(EXTRACTED ENTRIES Opens)

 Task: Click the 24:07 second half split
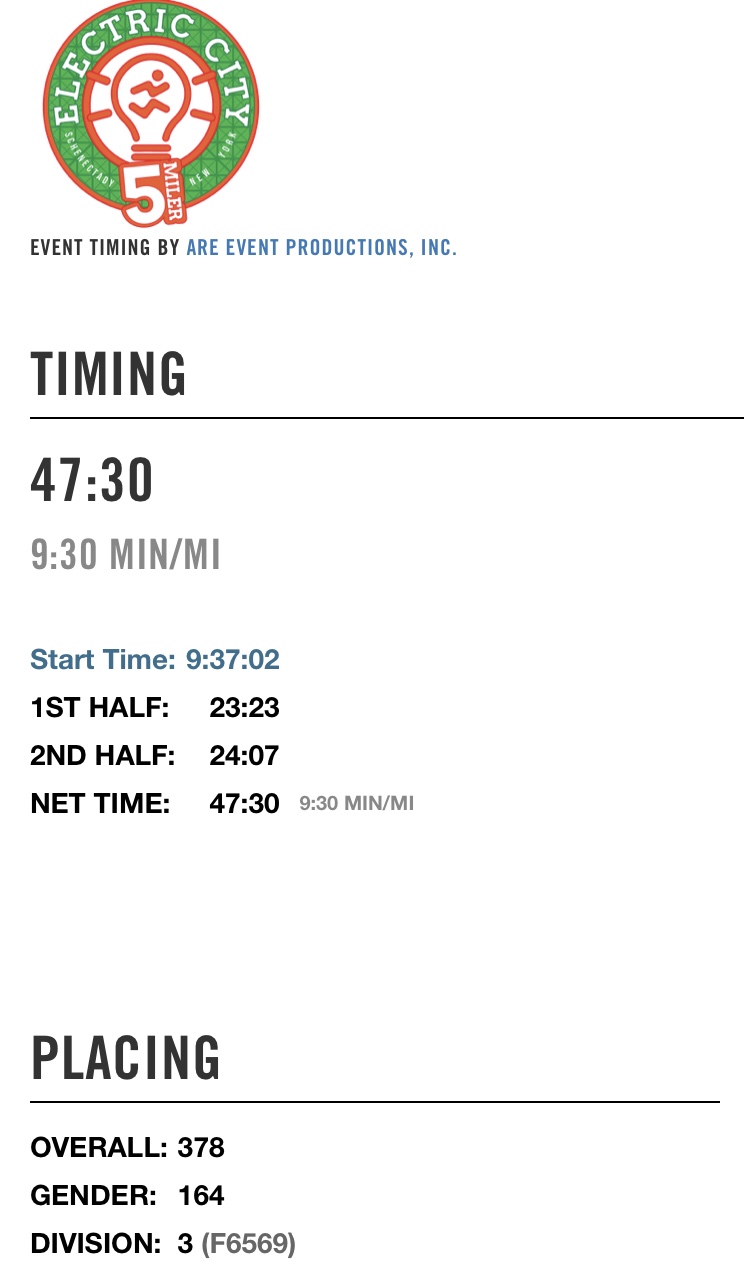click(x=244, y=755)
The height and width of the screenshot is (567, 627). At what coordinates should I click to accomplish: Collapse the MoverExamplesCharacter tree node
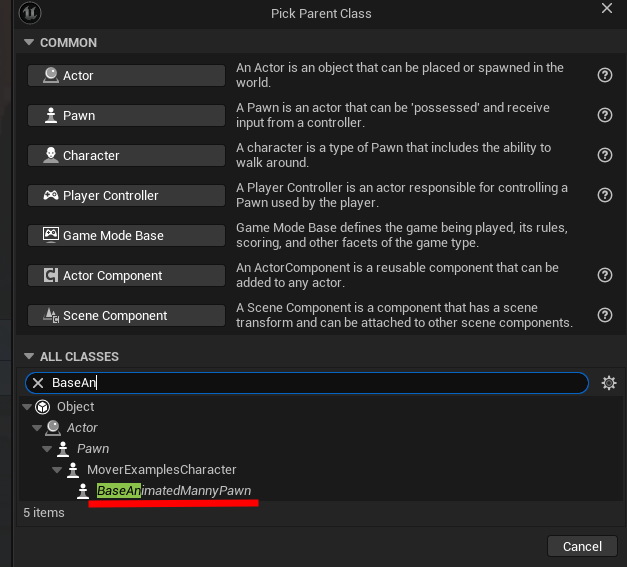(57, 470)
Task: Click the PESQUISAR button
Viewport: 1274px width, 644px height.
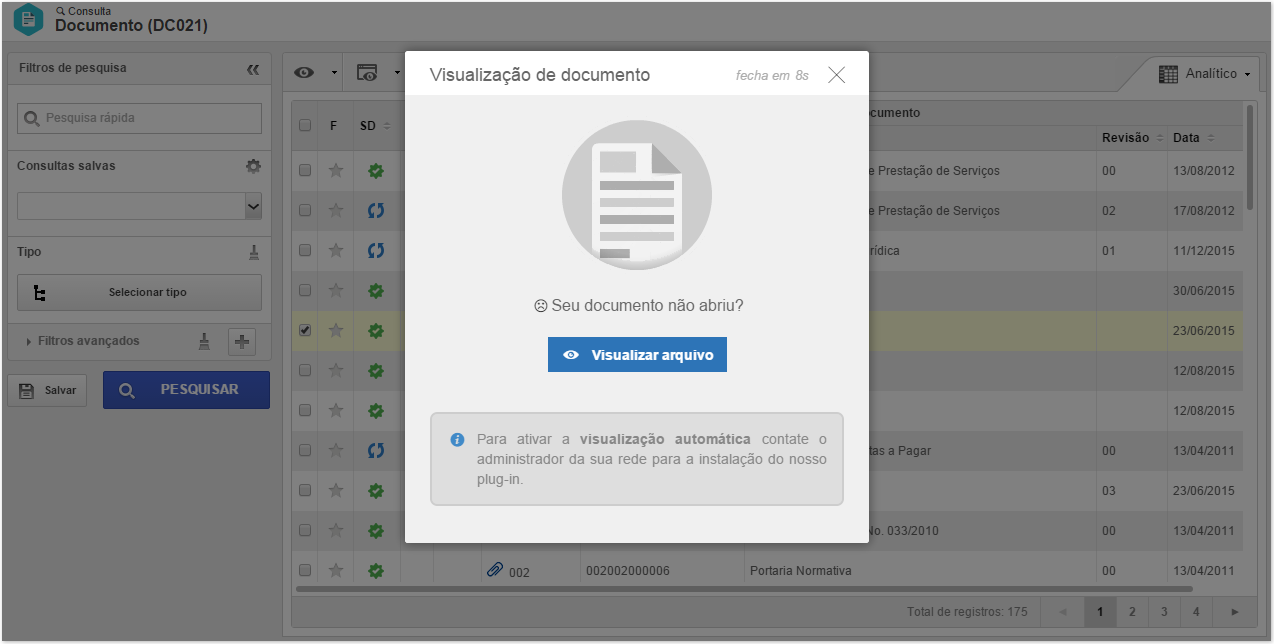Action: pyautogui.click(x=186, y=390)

(EXTRACTED ENTRIES Closes)

* **THE TASK**
Without the pictures, give the entries above back exactly.

* **YOUR RESPONSE**
 Task: Click the 24:07 second half split
click(x=244, y=755)
The height and width of the screenshot is (567, 627). At what coordinates should I click to accomplish: Collapse the MoverExamplesCharacter tree node
(57, 470)
Task: Click the PESQUISAR button
Viewport: 1274px width, 644px height.
Action: pyautogui.click(x=186, y=390)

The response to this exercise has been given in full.